Selon les modifications aux alinéas 127.52(1)c.1) et i) prévues par la Loi no 2 sur le Plan d’action économique de 2013, la perte comme commanditaire d’un particulier aux fins du calcul de l’IMR n’était limitée que si sa participation dans la société de personnes était une participation à laquelle un numéro d’inscription devait être ou avait été attribué en application de l’article 237.1 de la Loi. Ces modifications s’appliquaient généralement aux années d’imposition 2012 et suivantes.
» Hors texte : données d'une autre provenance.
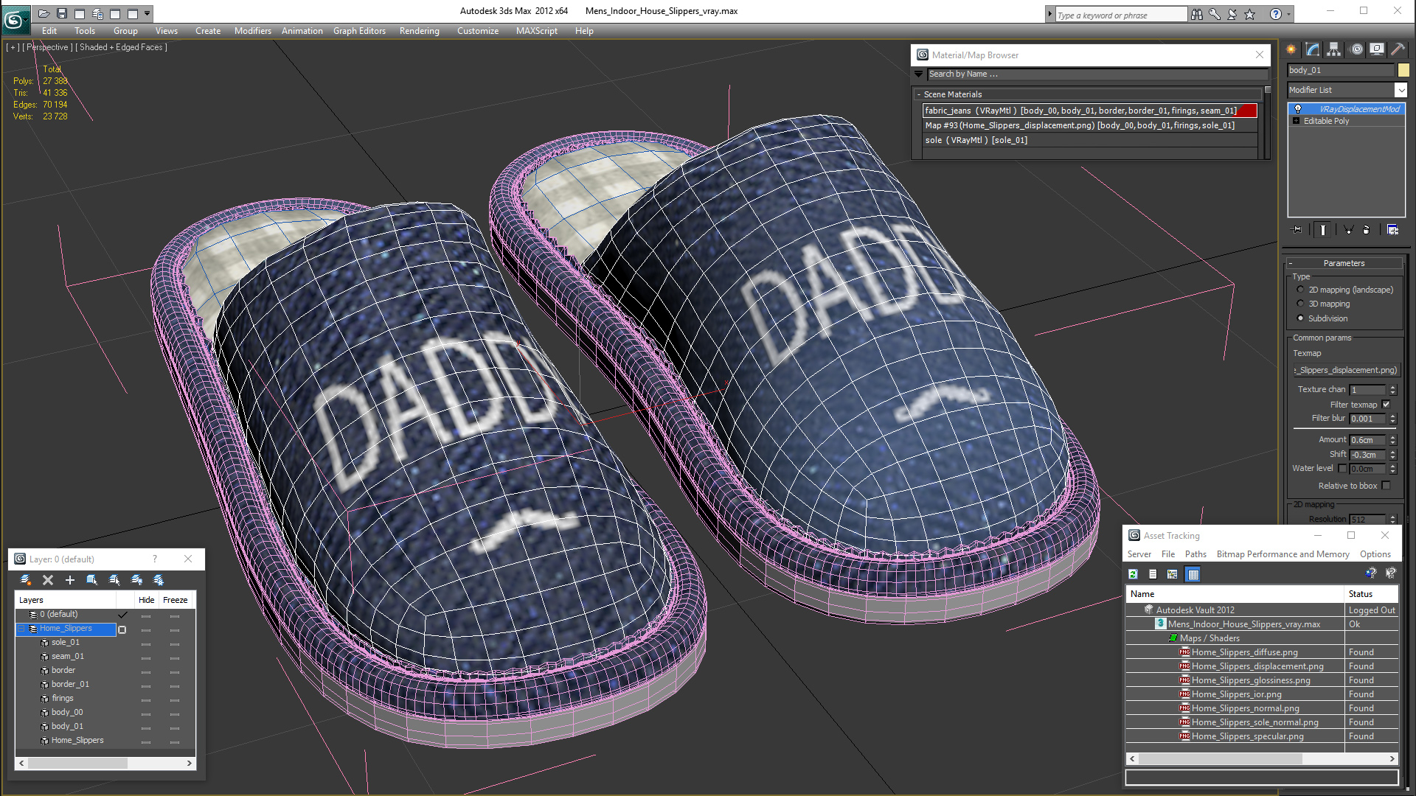This screenshot has height=796, width=1416.
Task: Collapse the Home_Slippers layer tree
Action: [x=21, y=629]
Toutefois, si un particulier avait présenté un choix, elles s’appliquaient également aux années d’imposition 2006 à 2011. 

Cette modification étend le champ d’application des modifications en cause prévues par la Loi no 2 sur le Plan d’action économique de 2013 aux années d’imposition 2003 à 2011 du contribuable s’il a fait le choix dans un document qu’il a présenté au ministre du Revenu national avant le 12 mars 2014.

Article 64

Abrogation de la partie LIV

Règlement modifiant le Règlement de l’impôt sur le revenu (modifications diverses, no 3)

29(14) (réf. : 5400 du RIR)

Le paragraphe 29(14) du Règlement modifiant le Règlement de l’impôt sur le revenu (modifications diverses, no 3) est modifié pour corriger une faute typographique en faisant en sorte que la mention « 1984 » soit réputée avoir toujours valu mention de « 1994 ».

Cette modification s’applique à compter de la date de sanction.